● **Exercise**:
Only an exact, line-for-line copy of the data will serve as the answer.
________________
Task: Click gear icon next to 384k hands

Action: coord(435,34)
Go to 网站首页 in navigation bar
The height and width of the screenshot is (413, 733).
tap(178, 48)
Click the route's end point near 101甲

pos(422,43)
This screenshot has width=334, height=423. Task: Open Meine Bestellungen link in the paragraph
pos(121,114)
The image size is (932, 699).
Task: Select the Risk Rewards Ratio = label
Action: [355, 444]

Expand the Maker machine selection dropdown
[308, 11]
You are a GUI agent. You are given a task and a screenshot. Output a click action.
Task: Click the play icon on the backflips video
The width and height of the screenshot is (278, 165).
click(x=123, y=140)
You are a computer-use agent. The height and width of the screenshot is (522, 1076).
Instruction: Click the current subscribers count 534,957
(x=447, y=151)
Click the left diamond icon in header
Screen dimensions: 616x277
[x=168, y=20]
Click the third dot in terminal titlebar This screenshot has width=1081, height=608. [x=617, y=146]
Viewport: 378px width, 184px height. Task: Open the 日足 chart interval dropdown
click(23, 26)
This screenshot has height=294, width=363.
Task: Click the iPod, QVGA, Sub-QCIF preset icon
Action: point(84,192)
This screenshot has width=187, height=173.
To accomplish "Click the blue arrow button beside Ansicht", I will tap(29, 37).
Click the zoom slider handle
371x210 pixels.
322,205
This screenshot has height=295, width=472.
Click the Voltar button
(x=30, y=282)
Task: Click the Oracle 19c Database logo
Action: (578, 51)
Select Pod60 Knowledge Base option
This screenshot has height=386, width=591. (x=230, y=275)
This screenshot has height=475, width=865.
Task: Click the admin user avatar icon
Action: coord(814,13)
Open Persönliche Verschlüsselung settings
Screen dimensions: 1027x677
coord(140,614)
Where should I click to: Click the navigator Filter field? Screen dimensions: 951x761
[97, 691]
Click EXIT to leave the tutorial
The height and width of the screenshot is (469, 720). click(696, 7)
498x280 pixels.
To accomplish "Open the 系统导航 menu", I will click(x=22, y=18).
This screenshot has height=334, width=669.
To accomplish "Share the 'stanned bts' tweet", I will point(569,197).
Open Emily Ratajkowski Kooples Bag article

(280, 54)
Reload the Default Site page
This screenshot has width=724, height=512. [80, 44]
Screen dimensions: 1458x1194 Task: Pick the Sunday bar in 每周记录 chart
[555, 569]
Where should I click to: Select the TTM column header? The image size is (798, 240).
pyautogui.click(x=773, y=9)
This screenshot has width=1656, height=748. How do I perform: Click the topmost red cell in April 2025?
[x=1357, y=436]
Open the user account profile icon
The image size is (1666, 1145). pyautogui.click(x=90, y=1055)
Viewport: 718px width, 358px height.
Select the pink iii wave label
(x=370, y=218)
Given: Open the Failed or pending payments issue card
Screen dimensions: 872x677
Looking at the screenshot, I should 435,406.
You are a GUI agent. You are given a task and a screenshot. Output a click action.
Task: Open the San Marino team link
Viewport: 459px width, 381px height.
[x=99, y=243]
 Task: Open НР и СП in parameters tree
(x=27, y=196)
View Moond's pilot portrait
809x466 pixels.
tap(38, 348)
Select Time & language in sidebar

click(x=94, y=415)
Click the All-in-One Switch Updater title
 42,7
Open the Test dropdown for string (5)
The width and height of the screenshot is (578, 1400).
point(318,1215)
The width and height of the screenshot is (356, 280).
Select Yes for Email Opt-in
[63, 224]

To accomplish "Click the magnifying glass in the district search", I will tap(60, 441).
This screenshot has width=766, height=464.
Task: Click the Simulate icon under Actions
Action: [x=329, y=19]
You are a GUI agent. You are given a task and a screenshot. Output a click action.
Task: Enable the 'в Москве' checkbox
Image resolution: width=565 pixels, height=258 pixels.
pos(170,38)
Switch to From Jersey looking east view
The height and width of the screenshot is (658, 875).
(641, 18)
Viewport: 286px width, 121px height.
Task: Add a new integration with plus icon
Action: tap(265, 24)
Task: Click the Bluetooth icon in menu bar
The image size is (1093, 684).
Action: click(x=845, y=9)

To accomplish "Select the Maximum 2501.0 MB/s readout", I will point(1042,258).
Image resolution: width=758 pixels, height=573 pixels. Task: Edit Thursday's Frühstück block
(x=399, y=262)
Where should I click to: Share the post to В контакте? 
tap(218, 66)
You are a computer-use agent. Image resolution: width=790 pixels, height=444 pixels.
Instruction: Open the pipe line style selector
________________
● **Output below**:
Task: Click gear icon next to 384k hands

Action: coord(435,34)
Go to 网站首页 in navigation bar
The height and width of the screenshot is (413, 733).
tap(178, 48)
Click the route's end point near 101甲

pos(422,43)
This screenshot has width=334, height=423. Task: Open Meine Bestellungen link in the paragraph
pos(121,114)
The image size is (932, 699).
Task: Select the Risk Rewards Ratio = label
Action: [355, 444]

Expand the Maker machine selection dropdown
[308, 11]
You are a GUI agent. You are given a task and a screenshot. Output a click action.
Task: Click the play icon on the backflips video
The width and height of the screenshot is (278, 165).
click(x=123, y=140)
You are a computer-use agent. The height and width of the screenshot is (522, 1076).
Instruction: Click the current subscribers count 534,957
(x=447, y=151)
Click the left diamond icon in header
Screen dimensions: 616x277
[x=168, y=20]
Click the third dot in terminal titlebar This screenshot has width=1081, height=608. [x=617, y=146]
Viewport: 378px width, 184px height. Task: Open the 日足 chart interval dropdown
click(23, 26)
This screenshot has height=294, width=363.
Task: Click the iPod, QVGA, Sub-QCIF preset icon
Action: point(84,192)
This screenshot has width=187, height=173.
To accomplish "Click the blue arrow button beside Ansicht", I will tap(29, 37).
Click the zoom slider handle
371x210 pixels.
322,205
This screenshot has height=295, width=472.
Click the Voltar button
(x=30, y=282)
Task: Click the Oracle 19c Database logo
Action: (578, 51)
Select Pod60 Knowledge Base option
This screenshot has height=386, width=591. (x=230, y=275)
This screenshot has height=475, width=865.
Task: Click the admin user avatar icon
Action: coord(814,13)
Open Persönliche Verschlüsselung settings
Screen dimensions: 1027x677
coord(140,614)
Where should I click to: Click the navigator Filter field? Screen dimensions: 951x761
[97, 691]
Click EXIT to leave the tutorial
The height and width of the screenshot is (469, 720). click(696, 7)
498x280 pixels.
To accomplish "Open the 系统导航 menu", I will click(x=22, y=18).
This screenshot has height=334, width=669.
To accomplish "Share the 'stanned bts' tweet", I will point(569,197).
Open Emily Ratajkowski Kooples Bag article

(280, 54)
Reload the Default Site page
This screenshot has width=724, height=512. [80, 44]
Screen dimensions: 1458x1194 Task: Pick the Sunday bar in 每周记录 chart
[555, 569]
Where should I click to: Select the TTM column header? The image size is (798, 240).
pyautogui.click(x=773, y=9)
This screenshot has width=1656, height=748. How do I perform: Click the topmost red cell in April 2025?
[x=1357, y=436]
Open the user account profile icon
The image size is (1666, 1145). pyautogui.click(x=90, y=1055)
Viewport: 718px width, 358px height.
Select the pink iii wave label
(x=370, y=218)
Given: Open the Failed or pending payments issue card
Screen dimensions: 872x677
Looking at the screenshot, I should 435,406.
You are a GUI agent. You are given a task and a screenshot. Output a click action.
Task: Open the San Marino team link
Viewport: 459px width, 381px height.
[x=99, y=243]
 Task: Open НР и СП in parameters tree
(x=27, y=196)
View Moond's pilot portrait
809x466 pixels.
tap(38, 348)
Select Time & language in sidebar

click(x=94, y=415)
Click the All-in-One Switch Updater title
 42,7
Open the Test dropdown for string (5)
The width and height of the screenshot is (578, 1400).
point(318,1215)
The width and height of the screenshot is (356, 280).
Select Yes for Email Opt-in
[63, 224]

To accomplish "Click the magnifying glass in the district search", I will tap(60, 441).
This screenshot has width=766, height=464.
Task: Click the Simulate icon under Actions
Action: [x=329, y=19]
You are a GUI agent. You are given a task and a screenshot. Output a click action.
Task: Enable the 'в Москве' checkbox
Image resolution: width=565 pixels, height=258 pixels.
pos(170,38)
Switch to From Jersey looking east view
The height and width of the screenshot is (658, 875).
(641, 18)
Viewport: 286px width, 121px height.
Task: Add a new integration with plus icon
Action: tap(265, 24)
Task: Click the Bluetooth icon in menu bar
The image size is (1093, 684).
Action: click(x=845, y=9)

To accomplish "Select the Maximum 2501.0 MB/s readout", I will point(1042,258).
Image resolution: width=758 pixels, height=573 pixels. Task: Edit Thursday's Frühstück block
(x=399, y=262)
Where should I click to: Share the post to В контакте? 
tap(218, 66)
You are a computer-use agent. Image resolution: width=790 pixels, height=444 pixels.
Instruction: Open the pipe line style selector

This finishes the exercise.